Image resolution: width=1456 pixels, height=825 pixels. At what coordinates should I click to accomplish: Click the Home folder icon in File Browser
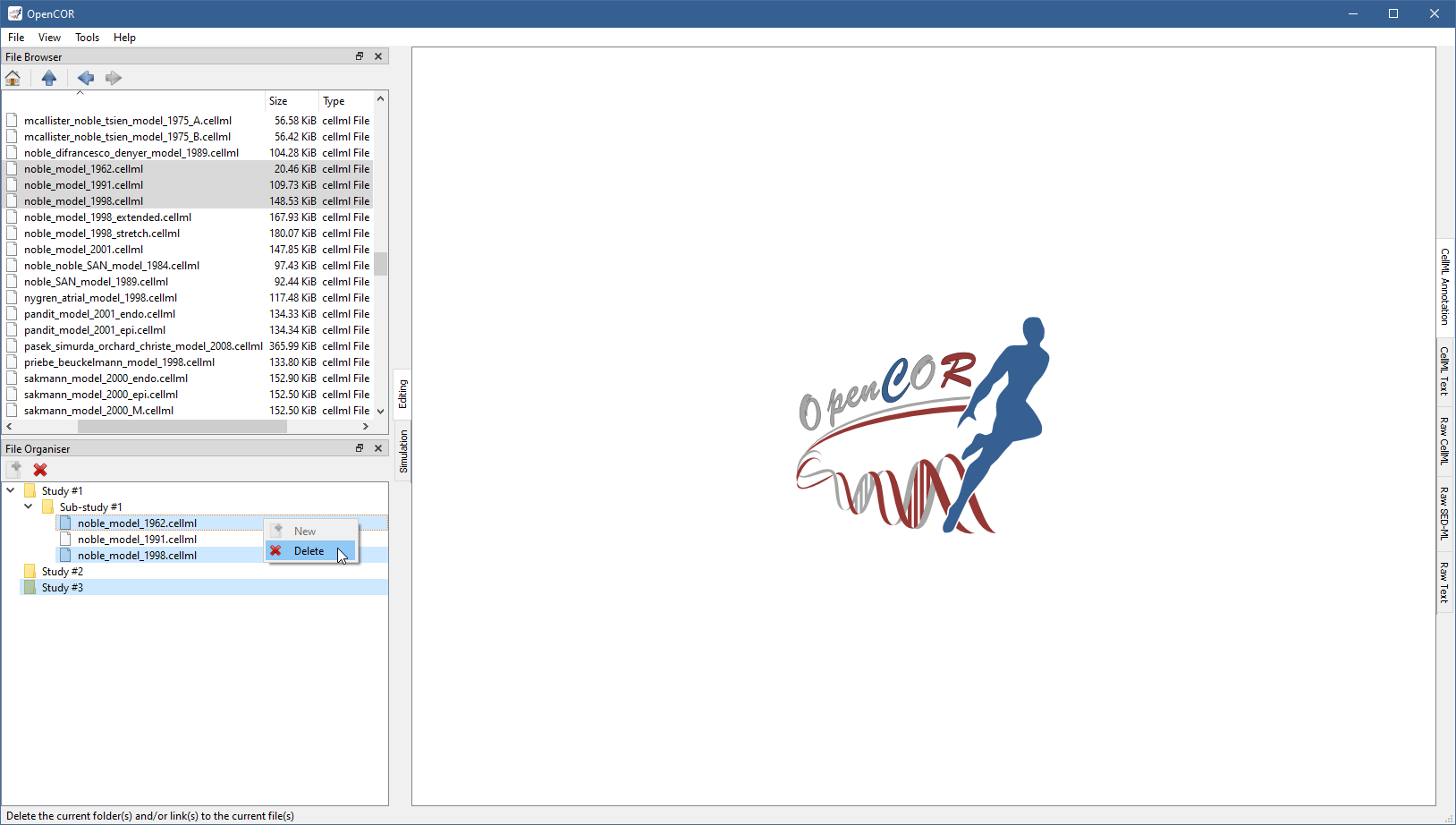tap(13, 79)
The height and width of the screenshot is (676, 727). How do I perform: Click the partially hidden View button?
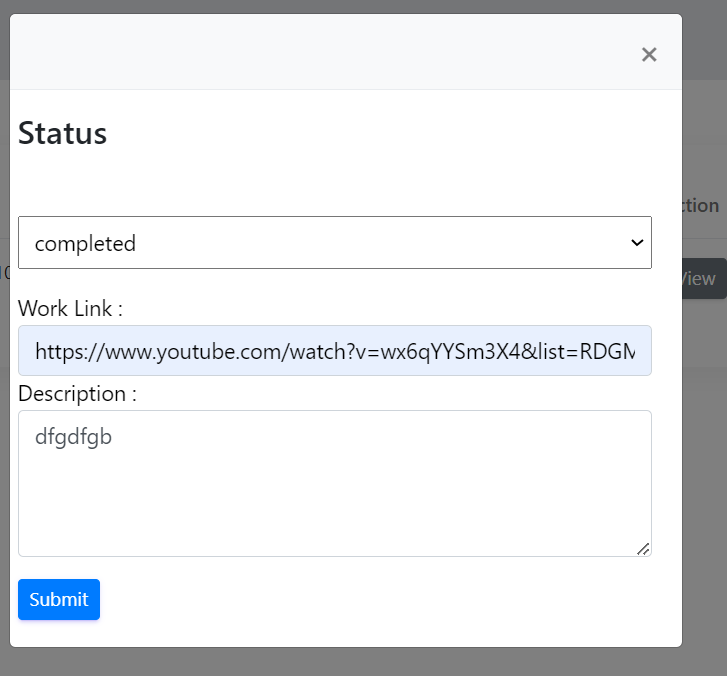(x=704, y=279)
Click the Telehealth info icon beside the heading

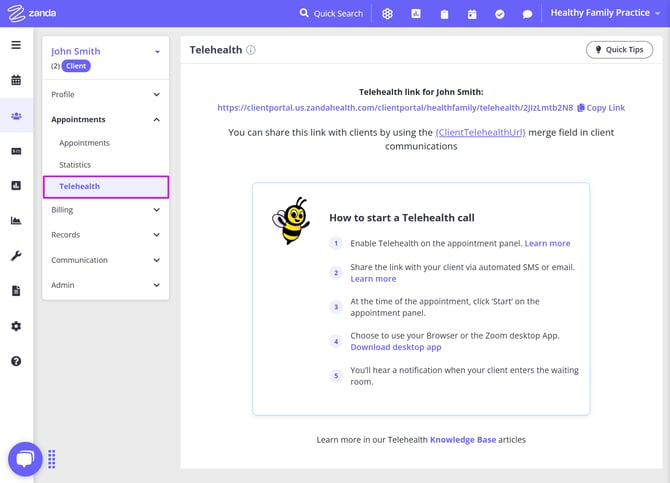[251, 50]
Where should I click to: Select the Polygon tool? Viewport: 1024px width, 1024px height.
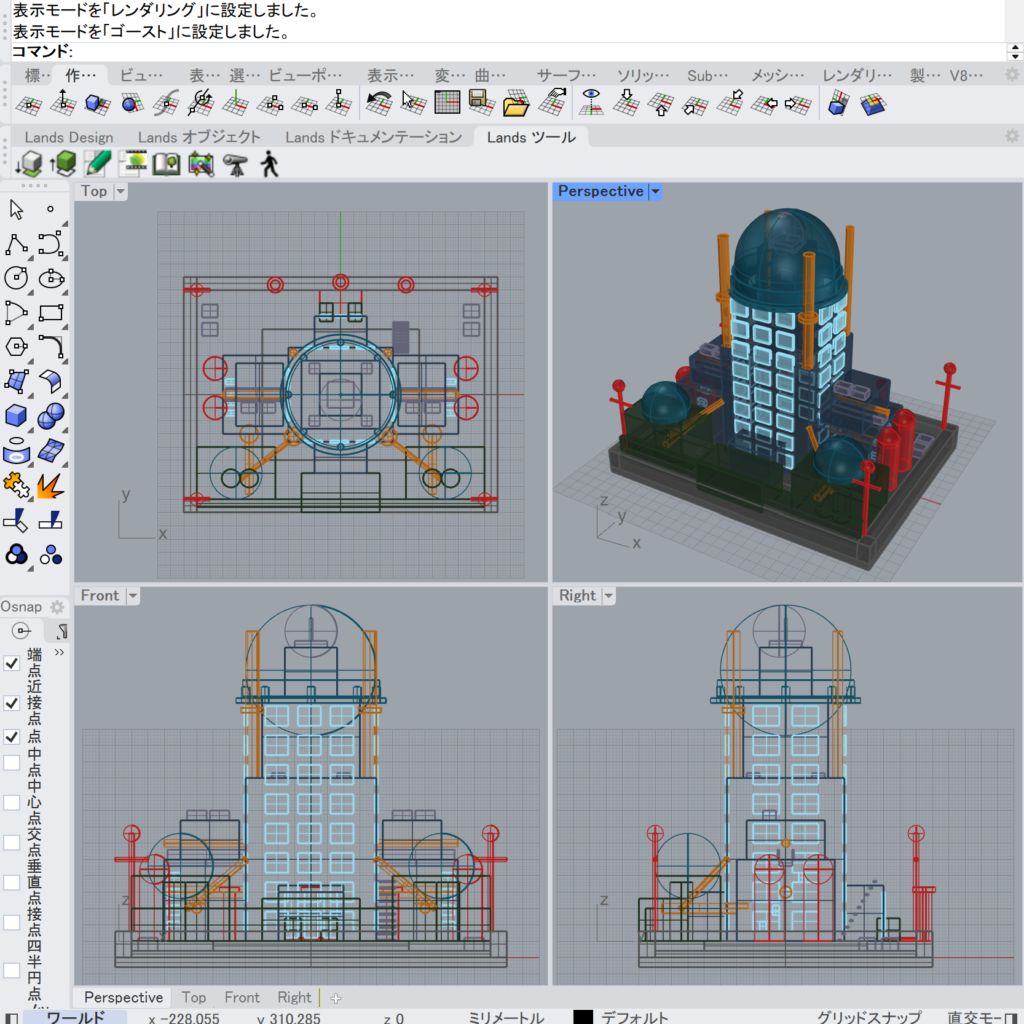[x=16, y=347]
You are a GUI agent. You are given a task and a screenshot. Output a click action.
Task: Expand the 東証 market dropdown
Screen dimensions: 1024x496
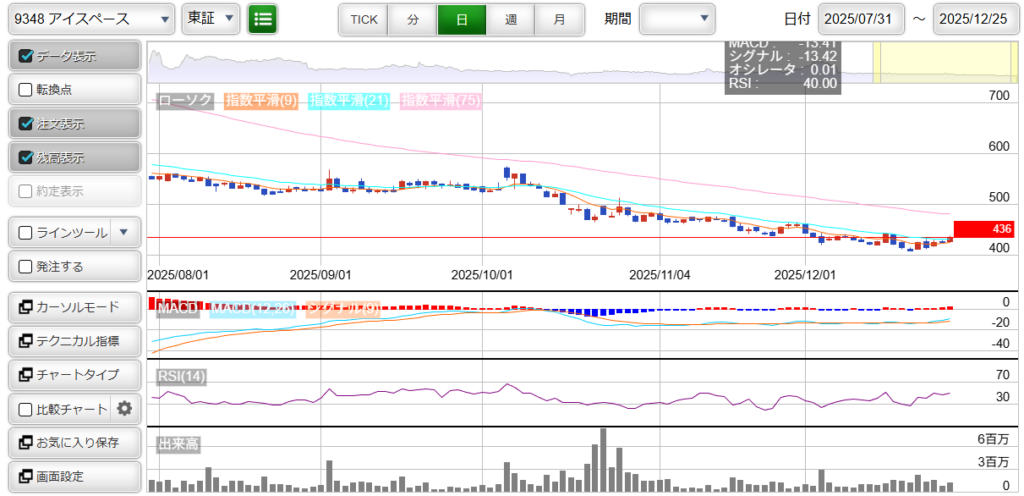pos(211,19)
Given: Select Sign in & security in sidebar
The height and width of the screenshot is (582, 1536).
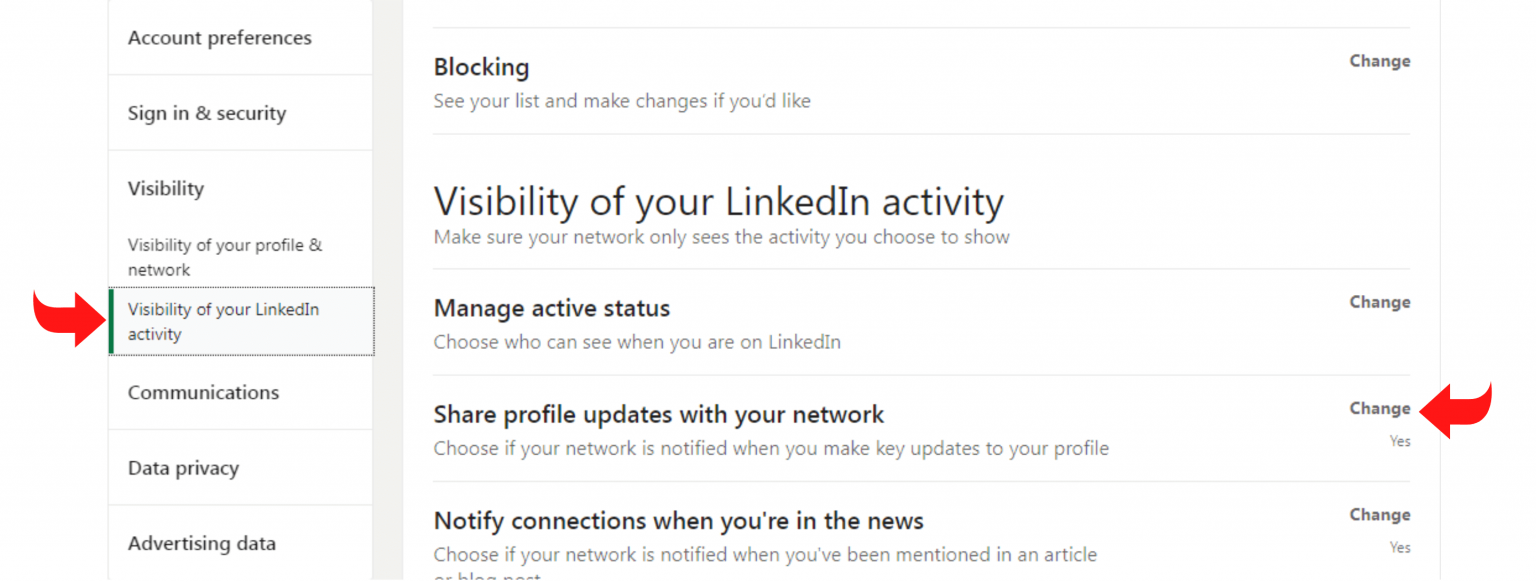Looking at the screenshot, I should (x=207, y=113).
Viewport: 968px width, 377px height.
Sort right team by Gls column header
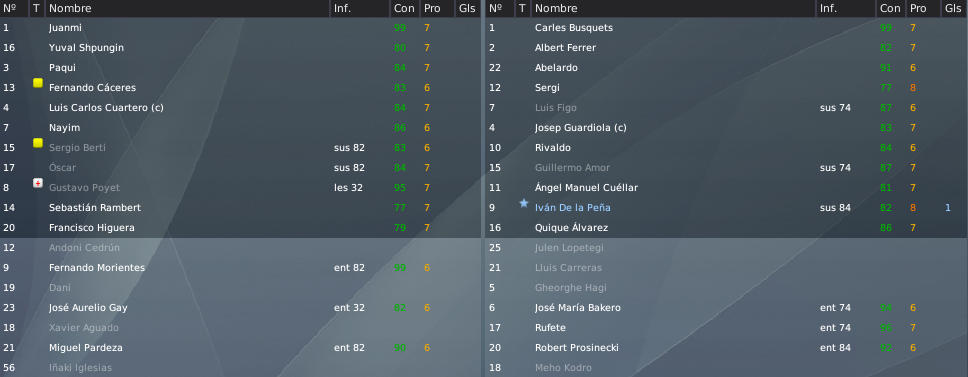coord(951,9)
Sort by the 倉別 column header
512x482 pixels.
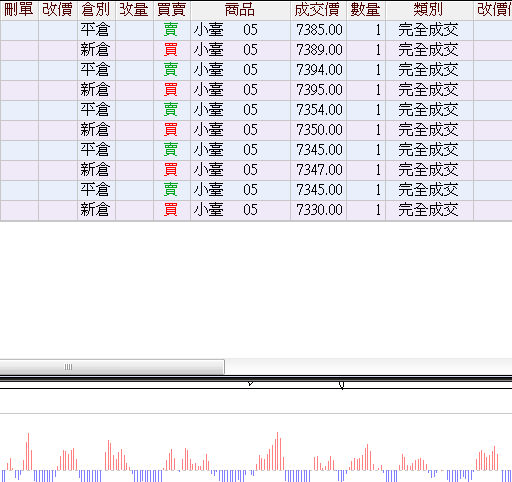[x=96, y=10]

------------------------------

§ BRIEF
Type out the data above again exactly as written, minus the images.

§ TASK SOLUTION
Image resolution: width=1456 pixels, height=825 pixels. At what coordinates should I click to accomplish: Click the Home folder icon in File Browser
tap(13, 79)
The height and width of the screenshot is (676, 727). How do I perform: Click the partially hidden View button?
(x=704, y=279)
Click the Telehealth info icon beside the heading

[251, 50]
Where should I click to: Select the Polygon tool? Viewport: 1024px width, 1024px height.
[x=16, y=347]
You are a GUI agent. You are given a task and a screenshot. Output a click action.
Task: Expand the 東証 market dropdown
Screen dimensions: 1024x496
pos(211,19)
Given: Select Sign in & security in sidebar
The height and width of the screenshot is (582, 1536).
Looking at the screenshot, I should (x=207, y=113).
Viewport: 968px width, 377px height.
Sort right team by Gls column header
coord(951,9)
Sort by the 倉別 column header
512x482 pixels.
[x=96, y=10]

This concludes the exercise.